La marea baja desnuda la ensenada y lo que aparece es el cuerpo de una playa grandísima, tatuado con huellas de hojas. Mentira, el travesti engaña. Esos trillos son bolitas ínfimas que resultan de la digestión de los cangrejos. Ellos se chupan los nutrientes de la arena y después los amasan y disponen de esa manera caprichosa.
Vamos rumbo a Estero Grande, una de las tres vetas de manglar, que suman juntas 33 hectáreas y que constituyen una de las mayores riquezas de Utría.
A cinco minutos de camino desde las instalaciones del parque hacia el fondo de la ensenada, el curso del mar se interrumpe sobre la margen derecha y se abre a lado y lado el bosque de mangles entre un riachuelo que baja tibio de la selva y que en ese punto se sazona con algo de sal. En la margen izquierda, se observa una ciudad de pirámides que son las raíces de la especie conocida como Piñuelo.

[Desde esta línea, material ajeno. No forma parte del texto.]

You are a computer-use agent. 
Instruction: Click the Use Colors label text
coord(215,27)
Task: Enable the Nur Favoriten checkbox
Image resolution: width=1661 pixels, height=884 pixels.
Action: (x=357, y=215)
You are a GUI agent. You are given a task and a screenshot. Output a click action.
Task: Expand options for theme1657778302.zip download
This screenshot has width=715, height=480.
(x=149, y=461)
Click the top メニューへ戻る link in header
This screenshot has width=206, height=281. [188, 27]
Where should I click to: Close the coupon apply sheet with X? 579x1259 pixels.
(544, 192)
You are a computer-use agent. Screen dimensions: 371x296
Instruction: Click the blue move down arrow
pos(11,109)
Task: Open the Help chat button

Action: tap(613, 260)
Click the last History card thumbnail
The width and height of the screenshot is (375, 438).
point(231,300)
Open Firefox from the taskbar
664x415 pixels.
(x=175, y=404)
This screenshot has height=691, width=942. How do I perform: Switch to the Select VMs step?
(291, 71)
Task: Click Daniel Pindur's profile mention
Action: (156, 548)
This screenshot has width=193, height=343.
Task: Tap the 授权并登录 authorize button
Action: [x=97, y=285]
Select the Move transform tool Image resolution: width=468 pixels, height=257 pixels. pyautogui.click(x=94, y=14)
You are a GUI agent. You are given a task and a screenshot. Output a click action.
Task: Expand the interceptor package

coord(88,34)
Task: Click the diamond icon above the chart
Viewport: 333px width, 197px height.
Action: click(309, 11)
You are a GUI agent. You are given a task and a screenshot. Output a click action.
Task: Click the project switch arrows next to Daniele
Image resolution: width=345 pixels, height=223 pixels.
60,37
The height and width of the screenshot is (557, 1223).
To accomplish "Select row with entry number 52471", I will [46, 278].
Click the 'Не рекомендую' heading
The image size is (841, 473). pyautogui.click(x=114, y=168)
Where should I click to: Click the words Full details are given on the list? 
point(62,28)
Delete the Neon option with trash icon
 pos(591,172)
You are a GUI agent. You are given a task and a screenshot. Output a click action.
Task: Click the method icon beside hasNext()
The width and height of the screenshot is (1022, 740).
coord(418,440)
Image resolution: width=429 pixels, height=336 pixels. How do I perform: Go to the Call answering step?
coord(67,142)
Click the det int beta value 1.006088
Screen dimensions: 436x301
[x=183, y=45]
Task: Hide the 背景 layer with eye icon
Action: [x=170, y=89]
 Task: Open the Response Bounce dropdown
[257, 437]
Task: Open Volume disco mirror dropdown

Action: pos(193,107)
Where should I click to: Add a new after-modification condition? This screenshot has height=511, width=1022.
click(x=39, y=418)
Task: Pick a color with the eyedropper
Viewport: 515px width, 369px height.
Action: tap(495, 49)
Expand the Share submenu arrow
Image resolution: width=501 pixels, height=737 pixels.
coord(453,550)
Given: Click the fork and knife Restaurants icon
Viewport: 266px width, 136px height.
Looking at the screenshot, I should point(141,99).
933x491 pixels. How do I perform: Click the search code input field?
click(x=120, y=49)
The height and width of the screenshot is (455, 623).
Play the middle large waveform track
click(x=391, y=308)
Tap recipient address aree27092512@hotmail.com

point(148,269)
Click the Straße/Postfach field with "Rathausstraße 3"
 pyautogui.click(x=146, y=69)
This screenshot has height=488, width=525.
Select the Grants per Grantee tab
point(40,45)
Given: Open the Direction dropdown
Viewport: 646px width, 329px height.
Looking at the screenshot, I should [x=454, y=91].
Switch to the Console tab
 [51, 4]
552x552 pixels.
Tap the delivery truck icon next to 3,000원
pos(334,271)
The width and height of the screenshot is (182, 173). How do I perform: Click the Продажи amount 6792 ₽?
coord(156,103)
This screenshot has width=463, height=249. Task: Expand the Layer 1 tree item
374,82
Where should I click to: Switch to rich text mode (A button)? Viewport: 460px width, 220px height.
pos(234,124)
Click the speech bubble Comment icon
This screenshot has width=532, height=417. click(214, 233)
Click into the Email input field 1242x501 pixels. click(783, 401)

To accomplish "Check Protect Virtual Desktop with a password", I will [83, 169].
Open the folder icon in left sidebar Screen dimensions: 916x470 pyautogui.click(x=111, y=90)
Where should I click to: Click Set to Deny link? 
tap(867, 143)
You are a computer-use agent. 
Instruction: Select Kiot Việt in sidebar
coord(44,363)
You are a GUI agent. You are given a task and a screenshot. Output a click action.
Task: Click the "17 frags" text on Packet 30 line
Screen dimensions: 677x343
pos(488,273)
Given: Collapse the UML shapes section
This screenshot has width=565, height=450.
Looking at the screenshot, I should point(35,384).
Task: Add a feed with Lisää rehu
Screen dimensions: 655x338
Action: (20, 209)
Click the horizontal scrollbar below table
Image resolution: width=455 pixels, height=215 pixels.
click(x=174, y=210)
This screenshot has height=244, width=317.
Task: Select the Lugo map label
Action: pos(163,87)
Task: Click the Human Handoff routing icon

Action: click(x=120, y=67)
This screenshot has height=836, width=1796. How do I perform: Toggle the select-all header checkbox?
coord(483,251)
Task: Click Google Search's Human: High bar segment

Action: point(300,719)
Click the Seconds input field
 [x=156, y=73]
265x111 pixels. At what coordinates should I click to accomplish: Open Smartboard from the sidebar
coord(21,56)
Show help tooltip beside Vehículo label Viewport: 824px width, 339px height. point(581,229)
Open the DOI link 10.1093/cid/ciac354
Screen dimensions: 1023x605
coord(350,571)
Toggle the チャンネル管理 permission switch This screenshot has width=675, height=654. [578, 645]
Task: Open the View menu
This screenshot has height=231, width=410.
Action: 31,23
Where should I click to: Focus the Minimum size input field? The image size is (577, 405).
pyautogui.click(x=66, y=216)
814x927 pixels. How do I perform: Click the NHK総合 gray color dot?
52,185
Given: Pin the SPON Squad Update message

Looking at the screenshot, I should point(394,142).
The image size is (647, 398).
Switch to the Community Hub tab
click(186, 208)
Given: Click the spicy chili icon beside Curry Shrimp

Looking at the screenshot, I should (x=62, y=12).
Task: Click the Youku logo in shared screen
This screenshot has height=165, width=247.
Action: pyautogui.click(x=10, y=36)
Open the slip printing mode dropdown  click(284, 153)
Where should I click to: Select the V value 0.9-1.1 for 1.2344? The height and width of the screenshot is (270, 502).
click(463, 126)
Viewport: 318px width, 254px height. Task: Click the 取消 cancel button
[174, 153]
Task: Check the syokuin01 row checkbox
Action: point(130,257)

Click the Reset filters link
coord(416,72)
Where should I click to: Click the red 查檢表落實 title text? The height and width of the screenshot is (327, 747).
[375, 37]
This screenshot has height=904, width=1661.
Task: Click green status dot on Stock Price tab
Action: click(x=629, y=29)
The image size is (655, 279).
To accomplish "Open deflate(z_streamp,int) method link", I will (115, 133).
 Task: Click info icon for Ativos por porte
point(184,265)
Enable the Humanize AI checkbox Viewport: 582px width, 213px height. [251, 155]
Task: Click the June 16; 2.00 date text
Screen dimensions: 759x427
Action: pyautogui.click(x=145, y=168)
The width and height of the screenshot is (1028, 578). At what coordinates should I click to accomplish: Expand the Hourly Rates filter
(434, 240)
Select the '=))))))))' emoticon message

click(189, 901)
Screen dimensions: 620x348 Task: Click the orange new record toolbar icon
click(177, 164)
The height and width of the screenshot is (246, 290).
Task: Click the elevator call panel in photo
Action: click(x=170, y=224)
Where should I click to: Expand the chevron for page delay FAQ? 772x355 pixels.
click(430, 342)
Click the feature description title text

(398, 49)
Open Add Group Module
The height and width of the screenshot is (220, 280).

En el derecho, se impone una apariencia caótica por la presencia de otras especies. En Utría perviven siete de los diez tipos de mangle que crecen en el país. Entonces las ramas del mangle rojo se imponen a codazos, se estiran y se vuelven raíces para sostener el árbol en ese sustrato flojo. Y el blanco se alinea derechísimo, como trazado con escuadra, y se las arregla para nutrirse regando una alfombra de pequeñas estacas porosas. El uno y los otros tienen una misión fundamental para la conservación: son los guardianes de la selva porque su barrera intrincada de raíces protege los árboles de la salinidad, al suelo de la erosión y a los peces pequeños de los depredadores.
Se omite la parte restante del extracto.